- Born: 1895 Harrow, London, England
- Died: 1989 (aged 93–94)
- Known for: Sculpture, wood carving
- Spouse: Gervase B Middleton

= Dora Clarke =

British sculptor and wood carver (1895-1989)

Dora Thacher Clarke, later Dora Middleton, (1895-1989) was a British sculptor and wood carver who also wrote about, and promoted African art.

==Biography==
Clarke was born in Harrow in Middlesex. Her father, Joseph Thacher Clarke was an American architect. Clarke won a scholarship that allowed her to attend the Slade School of Fine Art.
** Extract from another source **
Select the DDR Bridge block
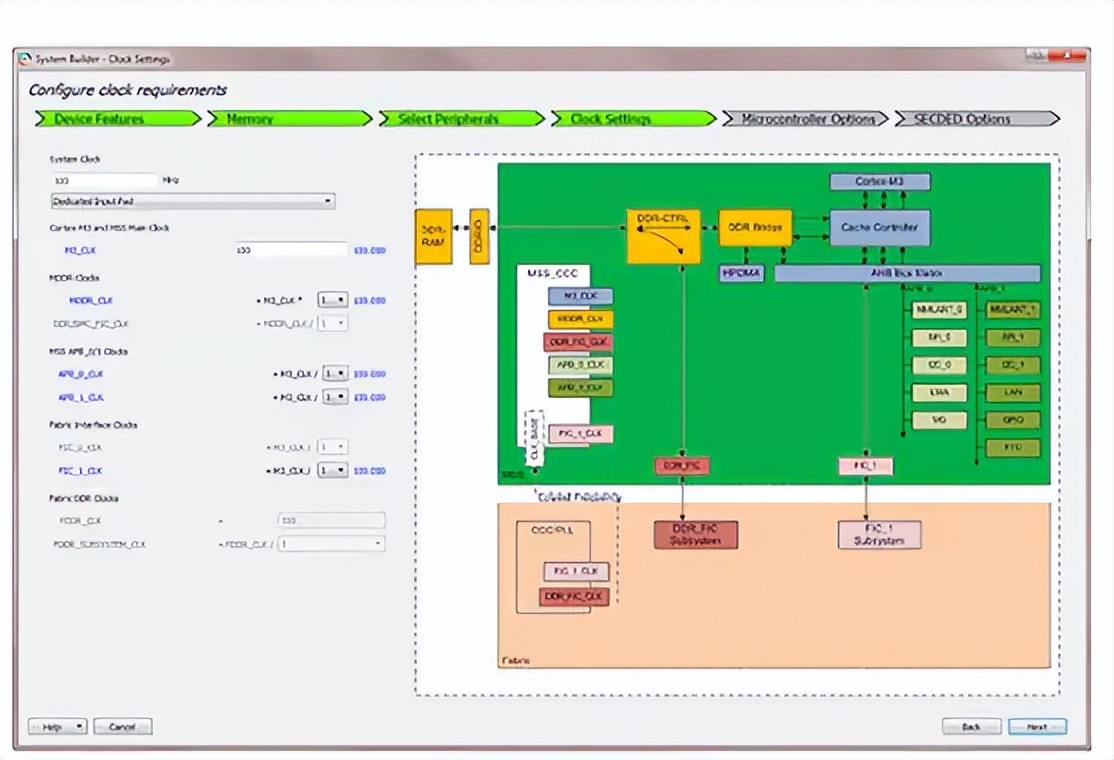The width and height of the screenshot is (1114, 760). pyautogui.click(x=753, y=228)
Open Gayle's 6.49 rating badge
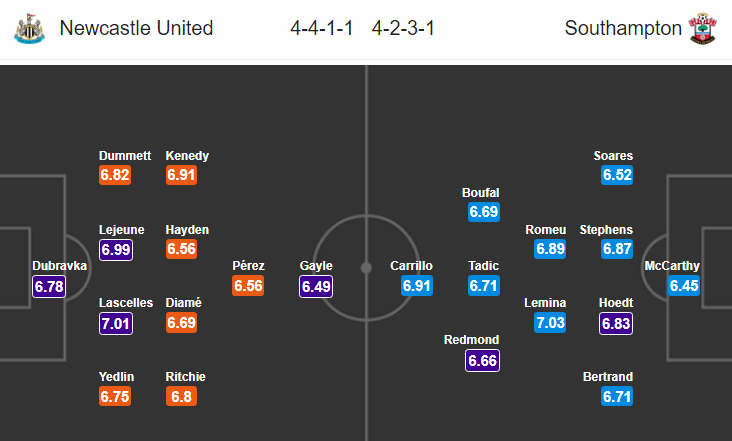Viewport: 732px width, 441px height. tap(316, 286)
Aged fifteen, Clarke initially studied at the Slade on a part-time basis for three days each week throughout 1910 and 1911 but during 1915 and 1916 she studied sculpture there as a full-time student. Clarke first exhibited at the Royal Academy in 1923 and continued to do so until 1959. In the early 1930s she was a regular exhibitor in group shows at the Goupil Gallery and in March 1937 had her first solo show at the French Gallery. She also exhibited at the Paris Salon and with the Royal Society of British Artists.
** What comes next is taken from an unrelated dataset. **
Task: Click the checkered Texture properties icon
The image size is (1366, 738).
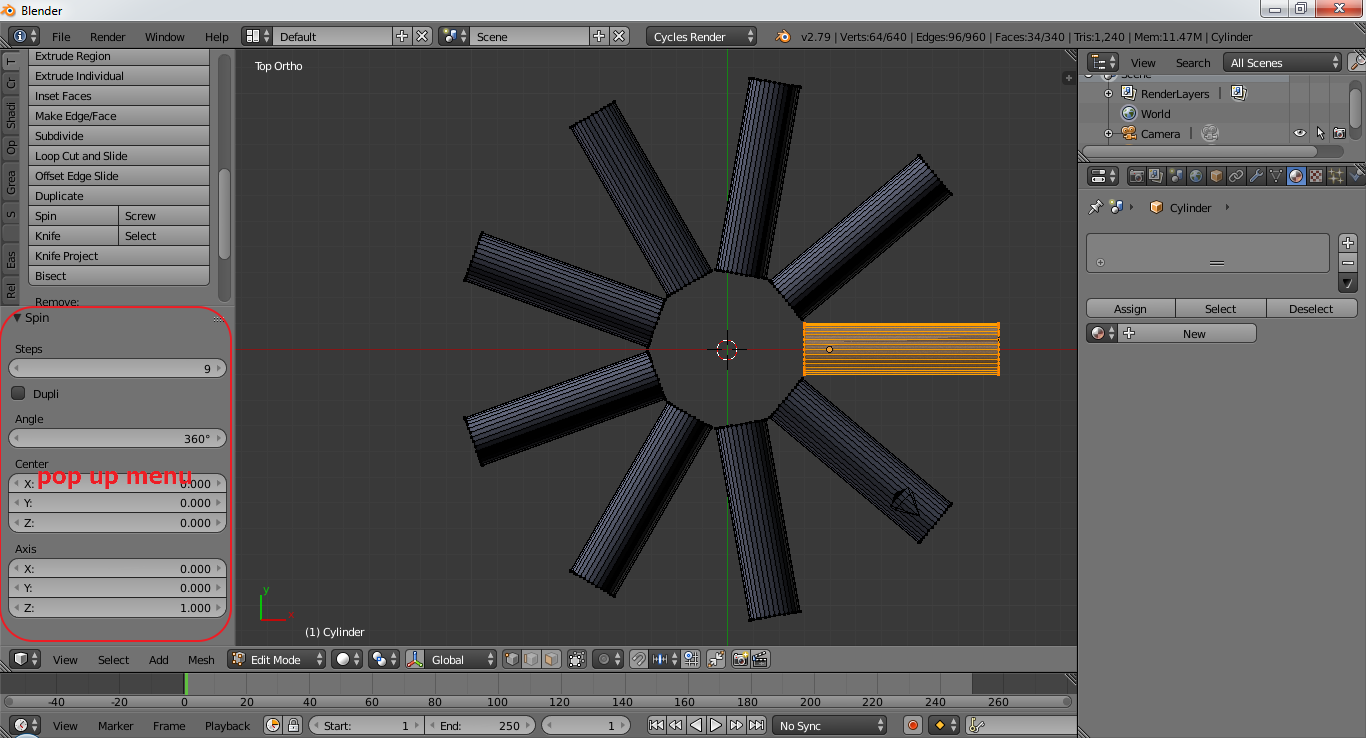Action: [x=1316, y=175]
Clarke's works included bronze castings, memorials and wood sculptures, often of African heads. For example she was commissioned to sculpt the posthumous portrait bust of Sir Walter Morley Fletcher. The most notable of her memorials is the panel and medallion tribute to Joseph Conrad at Bishopsbourne in Kent, which was unveiled in 1927. Clarke also wrote about, and promoted African art and spent a year, between 1927 and 1928 in Kenya, where she made many drawings which when she returned to London she used as the basis for wood carvings and bronzes of tribal figures. Wood carving became her technique of choice, often working with hardwoods and, on occasion, sperm whale teeth.

Clarke married Admiral Gervase B Middleton in 1938 but rarely exhibited work under her married name. During World War II, Clarke was commissioned by the War Artists' Advisory Committee to produce a portrait medallion depicting a serviceman who had been awarded the George Cross. This proved to be the only portrait medallion acquired for the WAAC collection.

Clarke made several appearances on the nascent television service of the BBC, including as Mary Adams' interviewee in an episode of The World of Women first broadcast on 13 April 1937 and as presenter of the programmes Making a Life Mask (1 November 1937) and Making a Poster (21 February 1938).

Sculptures by Clarke are held in various museums, including the Ashmolean Museum which also holds a 1936 portrait of her by Orovida Camille Pissarro.